■ **TEXT SEGMENT**
────────────────────────────────────────

# kubota x 1100c vplow questions



## dieselfuel007 (Jan 27, 2019)

i have a kubota x1100c and want to get a vplow i've narrowed it down to boss or western can anyone with first hand knowledge of these plows tell me the good and the bad i've been around the new western v plow on our work truck and liked it but i could go either direction and it seems the boss is cheaper i can get one of those for 3712.00 shipped to my door tax included . the only thing i've seen on the and i'm not sure if i like is the single acting cylinder on the blade angle.i'd also like to hear what everyone else paid and pictures of it unmounted just don't want big mount hanging down to hang me up all summer.


----------



## dieselss (Jan 3, 2008)

If you already have a western, why not just go with that one?

What's wrong with a single acting cylinder?


----------



## dieselfuel007 (Jan 27, 2019)

The western is at my work and single acting cylinders only have power one way it looks like it’s spring return power out on the boss plow I was just wondering if anyone had trouble with it ice buildup etc not letting it return


----------



## sns250 (Oct 28, 2009)

We have 2 westerns on 2 separate kubota 1100. We use them for sidewalks. I will say when they are working they do a good job on scrape and over all use.

Now the bad.
We hardly use them cause we typically continually salt due to the accounts we have. The stock edges wear down extremely fast.

Both of ours have been electrical nightmares. They were both purchased the same time back in 2016 since then they have both had the modules replaced, one had the module replaced twice. We have replaced both controllers, and we have replaced the main fleet flex power wire on the kubota on one. We also had issues with both of them becoming “locked” by the western security feature. I think that was related to the bad modules, but it was really annoying. We have been a western company through and through, and hardly have any issues with our truck plows, but if I had to do it all over again I think I would get the kubota brand plow.

────────────────────────────────────────

■ **DATASET CONTENT**
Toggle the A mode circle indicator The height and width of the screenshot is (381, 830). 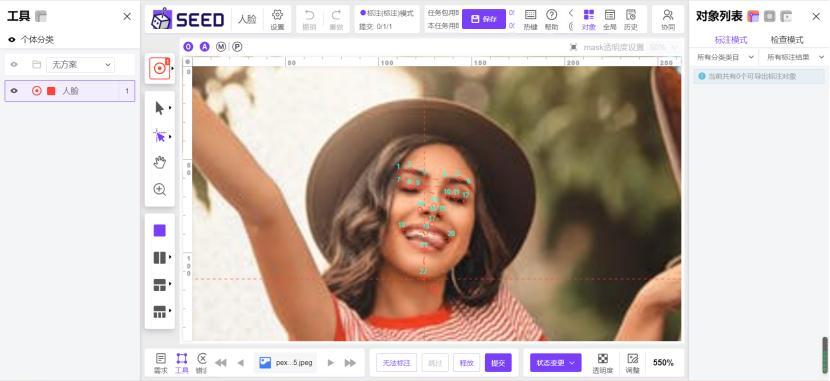pos(204,47)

────────────────────────────────────────

■ **EXERCISE A**
From the Kubota V-plow thread, copy the passage between "We have 2 westerns" and "down extremely fast.", inclusive.
■ **EXERCISE B**
In the Kubota V-plow thread, what price does the first poster give for a Boss plow shipped to the door with tax included?

■ **WRITTEN SOLUTION A**
We have 2 westerns on 2 separate kubota 1100. We use them for sidewalks. I will say when they are working they do a good job on scrape and over all use.

Now the bad.
We hardly use them cause we typically continually salt due to the accounts we have. The stock edges wear down extremely fast.

■ **WRITTEN SOLUTION B**
3712.00